Felizmente, a emenda “jabuti” não prosperou no plenário da Câmara e os Auditores-Fiscais permanecem aptos a desempenhar seu sério trabalho de investigação, em “parceria” com outros órgãos de fiscalização – como a Polícia Federal e o Ministério Público Federal – amparados, sobretudo, pela Portaria RFB 1.750/18, que prevê o envio ao MPF de representações para fins penais e por improbidade administrativa.
O sinal de alerta, no entanto, continua intermitente depois de o presidente da Câmara, Rodrigo Maia (DEM-RJ), colocar sobre a mesa outro projeto de lei (PL 6064/16) – que também trata de assunto estranho à matéria – para ser apreciado pela Casa, em regime de urgência. A ideia, segundo verbalizou o próprio Maia, seria a de incluir a “mordaça” no PL durante seu julgamento em plenário.
Apoio – Como integrante do Grupo de Trabalho da Lava Jato na PGR (Procuradoria-Geral da República), o procurador Marcelo Ribeiro classificou os ataques como “absurdos”, ao enfatizar que as investigações internas da Receita “detectam para além de crimes contra a ordem tributária”, abarcando, também, crimes contra a administração pública e de lavagem de dinheiro. “A ideia de limitar as investigações da Receita me parece que seria como mutilar toda sua gama de atribuições”, protestou o procurador.
Durante a realização do Seminário “Contrabando e Descaminho - Desafios, Estratégias e Ações”, promovido pelo Sindifisco Nacional no dia 6 de junho, em Brasília (DF), outros representantes da Receita Federal e do MPF saíram em defesa da livre atuação do Fisco. O subsecretário da Receita, Auditor-Fiscal Iágaro Martins, criticou duramente a tentativa de sepultar as representações antes mesmo de seu encaminhamento ao Ministério Público. Além de cercear o alcance das investigações – estritamente às questões tributárias – a “emenda da mordaça” determinava que a comunicação de indícios de outros crimes somente poderia se dar mediante autorização judicial. “Como é que um membro do Ministério Público vai pedir em juízo o compartilhamento de uma informação que ele nem sabe que existe?”, asseverou o Auditor.

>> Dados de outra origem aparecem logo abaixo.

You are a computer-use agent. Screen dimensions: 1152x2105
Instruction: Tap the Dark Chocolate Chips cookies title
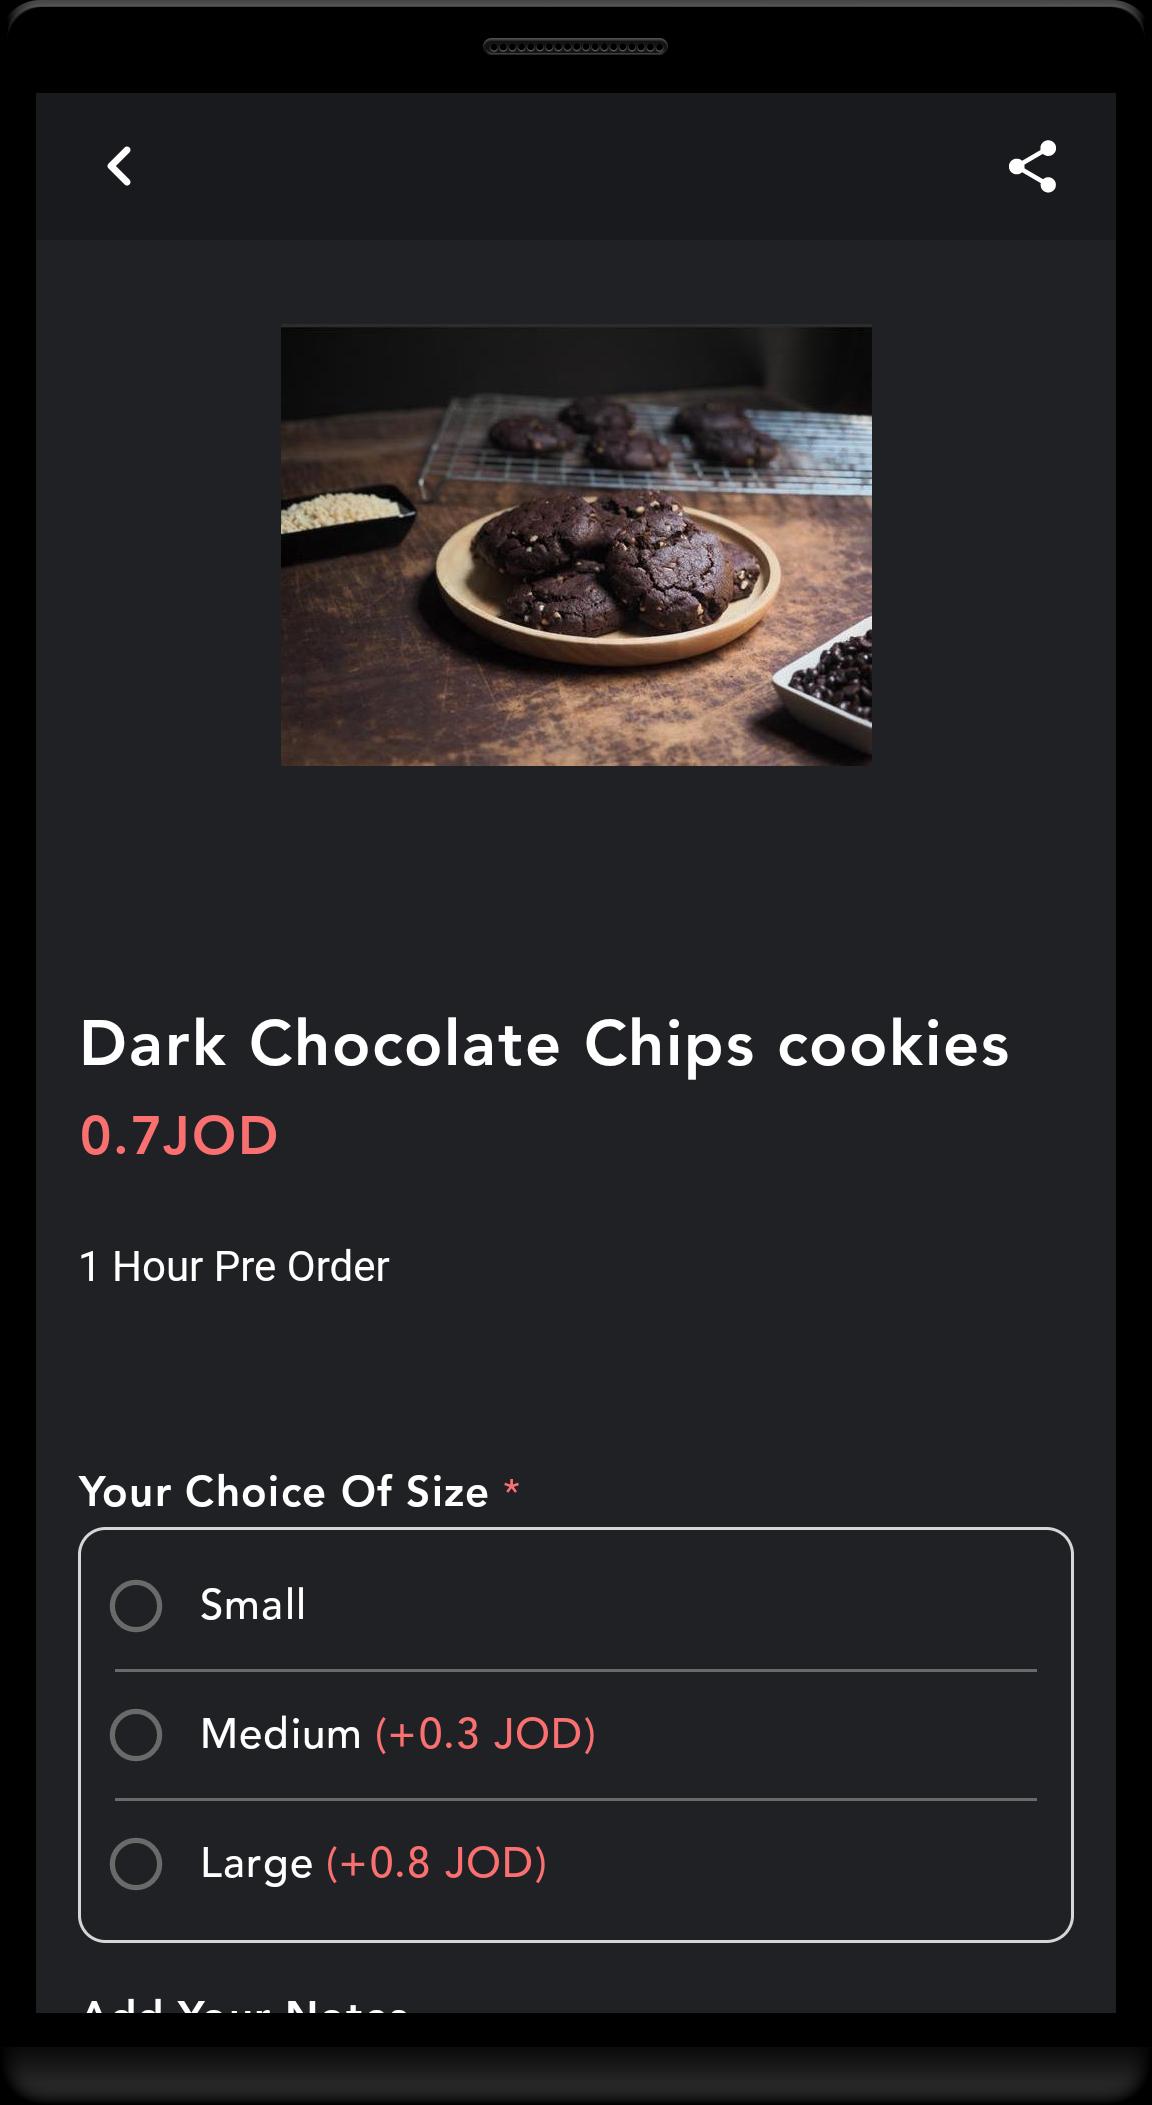(x=545, y=1045)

Diante do risco de retorno da emenda “jabuti”, a Diretoria Executiva do Sindifisco Nacional tem feito tratativas com dezenas de deputados e senadores, especialmente as lideranças partidárias, com o intuito de prevenir os parlamentares e afastar a possibilidade de aprovação de um eventual retalho ao PL 6064. “A ameaça de que isso retorne continua, é premente, e por isso tem ocupado todas as nossas atenções”, comentou o presidente do Sindifisco, Auditor-Fiscal Kleber Cabral.
Duas semanas depois de ganhar regime de urgência, o PL 6064 ainda não foi pautado para apreciação pelo plenário da Câmara.